[Stored records]
○ ○ ○ ○ ○ ○ ○

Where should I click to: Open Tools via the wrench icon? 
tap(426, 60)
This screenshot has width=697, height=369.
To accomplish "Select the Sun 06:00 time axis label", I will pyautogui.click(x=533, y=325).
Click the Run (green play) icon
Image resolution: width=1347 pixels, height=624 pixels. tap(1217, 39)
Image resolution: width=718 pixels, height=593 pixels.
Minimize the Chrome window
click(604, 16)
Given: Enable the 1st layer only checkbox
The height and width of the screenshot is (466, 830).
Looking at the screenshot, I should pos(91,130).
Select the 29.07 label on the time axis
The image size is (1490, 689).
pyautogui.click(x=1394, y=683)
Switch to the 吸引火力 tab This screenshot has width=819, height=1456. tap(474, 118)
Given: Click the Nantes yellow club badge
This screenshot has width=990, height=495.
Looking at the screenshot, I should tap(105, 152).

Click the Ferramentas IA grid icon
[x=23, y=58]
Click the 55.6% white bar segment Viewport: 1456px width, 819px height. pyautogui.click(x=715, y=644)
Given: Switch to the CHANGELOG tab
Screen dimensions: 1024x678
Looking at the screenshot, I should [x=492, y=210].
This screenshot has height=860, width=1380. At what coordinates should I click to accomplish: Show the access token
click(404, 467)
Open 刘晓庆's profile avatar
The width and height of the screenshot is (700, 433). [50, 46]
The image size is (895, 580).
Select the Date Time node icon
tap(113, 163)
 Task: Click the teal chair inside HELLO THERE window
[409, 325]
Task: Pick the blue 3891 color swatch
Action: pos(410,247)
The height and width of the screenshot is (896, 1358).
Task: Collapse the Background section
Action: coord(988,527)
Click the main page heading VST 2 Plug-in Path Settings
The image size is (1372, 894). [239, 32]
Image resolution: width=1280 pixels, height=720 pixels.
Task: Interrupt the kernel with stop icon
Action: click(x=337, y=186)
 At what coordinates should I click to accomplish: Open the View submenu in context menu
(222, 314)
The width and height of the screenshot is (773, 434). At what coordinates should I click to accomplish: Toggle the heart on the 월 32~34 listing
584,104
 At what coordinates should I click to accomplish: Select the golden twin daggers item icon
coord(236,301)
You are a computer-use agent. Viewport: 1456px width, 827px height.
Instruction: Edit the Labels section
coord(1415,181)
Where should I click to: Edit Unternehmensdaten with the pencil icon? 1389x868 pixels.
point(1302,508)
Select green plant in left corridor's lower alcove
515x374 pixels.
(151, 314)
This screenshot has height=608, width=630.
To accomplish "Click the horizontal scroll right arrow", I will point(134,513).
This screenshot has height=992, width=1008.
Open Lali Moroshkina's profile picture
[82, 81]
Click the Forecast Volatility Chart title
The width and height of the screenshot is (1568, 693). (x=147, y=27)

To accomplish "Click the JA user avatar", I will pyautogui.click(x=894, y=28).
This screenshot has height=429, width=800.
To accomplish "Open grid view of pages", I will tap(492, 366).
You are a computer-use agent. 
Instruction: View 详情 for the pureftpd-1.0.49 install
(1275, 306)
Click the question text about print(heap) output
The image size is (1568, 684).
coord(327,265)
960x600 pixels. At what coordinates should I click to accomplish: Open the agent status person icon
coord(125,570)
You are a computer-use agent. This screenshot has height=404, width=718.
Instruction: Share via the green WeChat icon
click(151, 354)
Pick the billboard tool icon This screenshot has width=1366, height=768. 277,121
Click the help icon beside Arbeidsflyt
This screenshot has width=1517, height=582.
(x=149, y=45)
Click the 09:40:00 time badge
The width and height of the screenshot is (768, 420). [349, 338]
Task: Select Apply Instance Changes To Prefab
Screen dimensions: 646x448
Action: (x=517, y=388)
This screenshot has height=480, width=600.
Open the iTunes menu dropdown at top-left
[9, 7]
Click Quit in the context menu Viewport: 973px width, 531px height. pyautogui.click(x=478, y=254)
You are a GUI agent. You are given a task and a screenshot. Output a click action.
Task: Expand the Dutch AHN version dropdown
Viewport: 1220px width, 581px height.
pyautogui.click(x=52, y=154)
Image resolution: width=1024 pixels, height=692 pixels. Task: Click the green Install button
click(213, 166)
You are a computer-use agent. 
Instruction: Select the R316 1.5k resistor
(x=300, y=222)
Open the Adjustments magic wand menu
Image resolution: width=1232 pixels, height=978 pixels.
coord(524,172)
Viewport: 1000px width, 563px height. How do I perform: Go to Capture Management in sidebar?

○ ○ ○ ○ ○ ○ ○

Each line, starting with the one containing "Instruction: Select the R316 1.5k resistor" and ending with the last line of the records above, should be reproduced exactly.

Instruction: Select the R316 1.5k resistor
(x=300, y=222)
Open the Adjustments magic wand menu
Image resolution: width=1232 pixels, height=978 pixels.
coord(524,172)
Viewport: 1000px width, 563px height. How do I perform: Go to Capture Management in sidebar?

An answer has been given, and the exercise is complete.